# How how is the "Master Grooming Tools" brand for shears?



## Jacamar (Jun 2, 2012)

*How good is the "Master Grooming Tools" brand for shears?*

I see PetEdge.com is having a sale on Master Grooming Tools shears. I dont even have my spoo pup yet but hate to pass up a 30% off sale if I'll need shears soon anyway. Is that a good brand? I have average size hands so is it ok to buy shears without holding them first or is that a bad idea?

And I dont know the advantages/disadvantages of offset shears.

Any help is appreciated. :smile:


----------



## Elfywara (Apr 16, 2012)

Good question! I am waiting for the answer too, 'cause i have the same question here!

How can we buy some shears without knowing anything in the grooming of a poodle, 'cause actually, we are first-time poodle owner? So much brands and anything... I must go see a groomer quickly!


----------



## mom24doggies (Mar 28, 2011)

I've never used this brand, however it looks a bit cheap. I guess that you could get a couple pairs to try your hand at scissoring and get more comfortable with it, that way if you drop or damage them it won't be too big of a deal. I would recommend getting something a it better in the long run though. Most of my go to scissors for work are in the $60-$80 range. They work fine, and I don't freak out when I drop them.


----------



## Anntig (Jun 9, 2010)

most of the mgt products are crap I've bought a few different things of theirs and have been very disappointed, my advice don't waste your money.

If you can't go somewhere that sells them to actually try them in your hand I'd be inclined to go for something like these

Geib Gator Straight Shears 8 1/2" | PetEdge.com

they're a good middle of the road starter pair.


----------



## Jacamar (Jun 2, 2012)

Thanks, Anntig. I see they dont have offset finger holes (probably not the correct term lol). Is that what you prefer? I dont know what the advantages/disadvantages are of offset.

Other brands Ive seen called "very good" are Resco, Oster, Yento, Gripsoft, Millers Forge, Mr. Groom, Miracle Coat, and Safari. Anyone agree, disagree, or have comments?


----------



## tortoise (Feb 5, 2012)

Jacamar said:


> I see PetEdge.com is having a sale on Master Grooming Tools shears. I dont even have my spoo pup yet but hate to pass up a 30% off sale if I'll need shears soon anyway. Is that a good brand? I have average size hands so is it ok to buy shears without holding them first or is that a bad idea?
> 
> And I dont know the advantages/disadvantages of offset shears.
> 
> Any help is appreciated. :smile:


I have 2 sets of Master Grooming Tools shears and I am very pleased with them. I find them to be higher quality than other shears in a similar price range. I had Fromm shears before and hated them. The Fromm shears feel cheap and don't stay sharp as long.
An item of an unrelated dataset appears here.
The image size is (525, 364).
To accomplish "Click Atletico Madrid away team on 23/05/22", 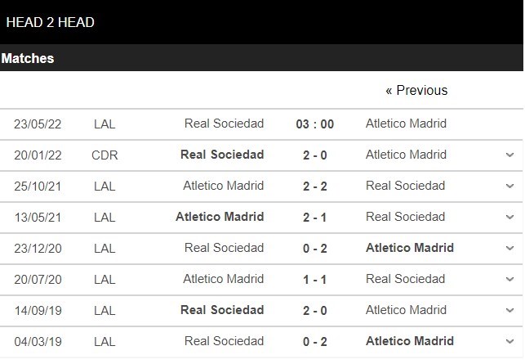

I have the "rainbow" set and the stainless steel swivel thumb set. I use the rainbow set on dirty dogs and I'm surprised how long they stay sharp.

I am guessing I would be very happy with other shears on the market, but I cannot justify $300 for a single pair of shears!

FWIW, I stay away from most of the MGT combs and brushes. With a few exeptions that I love. The rainbow combs are nice - will last forever! The aluminum "poodle" comb bends. I can use it for daily combing, but not it I procrastinate all week and am combing out baby cords. I am happy with the bamboo slicker - but I love a cheaper one I got at Kmart more. I could go on, but you were asking about shears so I'll stop now. :blush:


----------



## tortoise (Feb 5, 2012)

mom24doggies said:


> I've never used this brand, however it looks a bit cheap. I guess that you could get a couple pairs to try your hand at scissoring and get more comfortable with it, that way if you drop or damage them it won't be too big of a deal. I would recommend getting something a it better in the long run though. Most of my go to scissors for work are in the $60-$80 range. They work fine, and I don't freak out when I drop them.


I drop my stuff a lot too! Another reason why I don't get shears over $100. (OK, make that $80). I use a big foam mat that saves me from most of the damage. But they don't always land on the mat!


----------



## Jacamar (Jun 2, 2012)

Thanks for your input, Tortoise. 
I plan to get a Chris Christensen poodle comb and pin brush. I hoped to get them yesterday at the dog show I went to, but no vender there sold them. Ah well..

I see lots of different shears for sale, but dont know what to get..


----------